=== Section Start ===

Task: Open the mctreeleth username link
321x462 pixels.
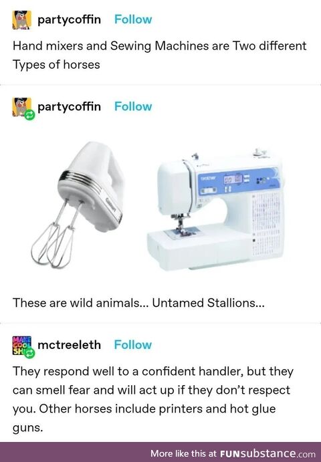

=== Section End ===
=== Section Start ===

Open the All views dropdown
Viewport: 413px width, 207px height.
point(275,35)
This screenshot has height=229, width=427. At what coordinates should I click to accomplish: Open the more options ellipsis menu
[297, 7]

=== Section End ===
=== Section Start ===

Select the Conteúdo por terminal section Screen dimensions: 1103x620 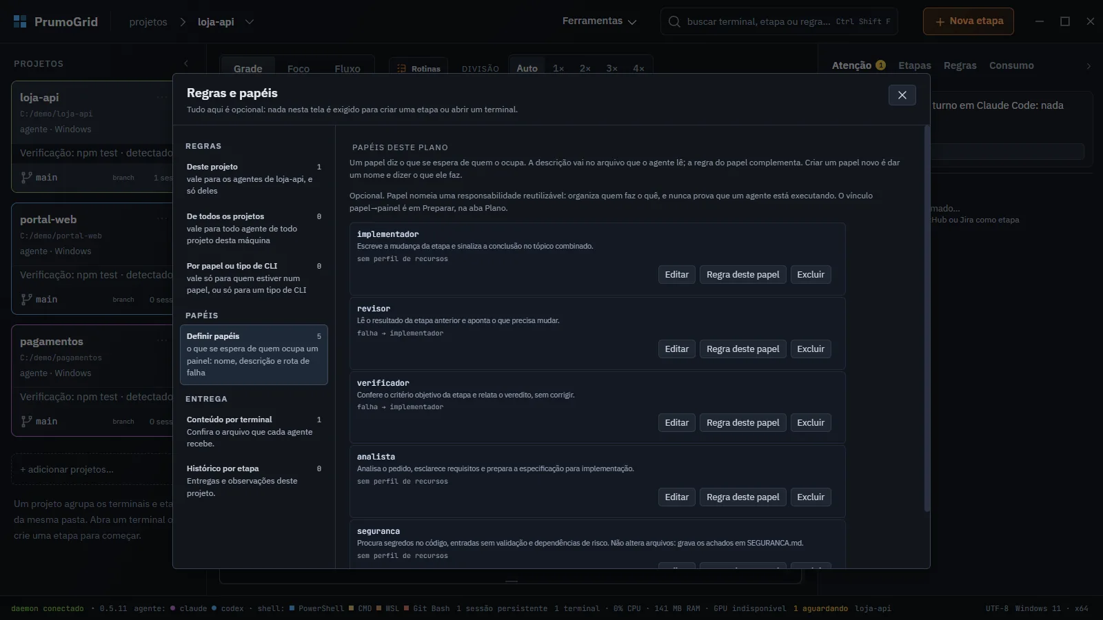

=== Section End ===

WORK TO COMPLETE: In the entries above, find the line with "Task: Open the mctreeleth username link" and the line with "321x462 pixels.", then set down exactly those two and every line between them, nothing else.

SOLUTION FOR THIS PROBLEM:
Task: Open the mctreeleth username link
321x462 pixels.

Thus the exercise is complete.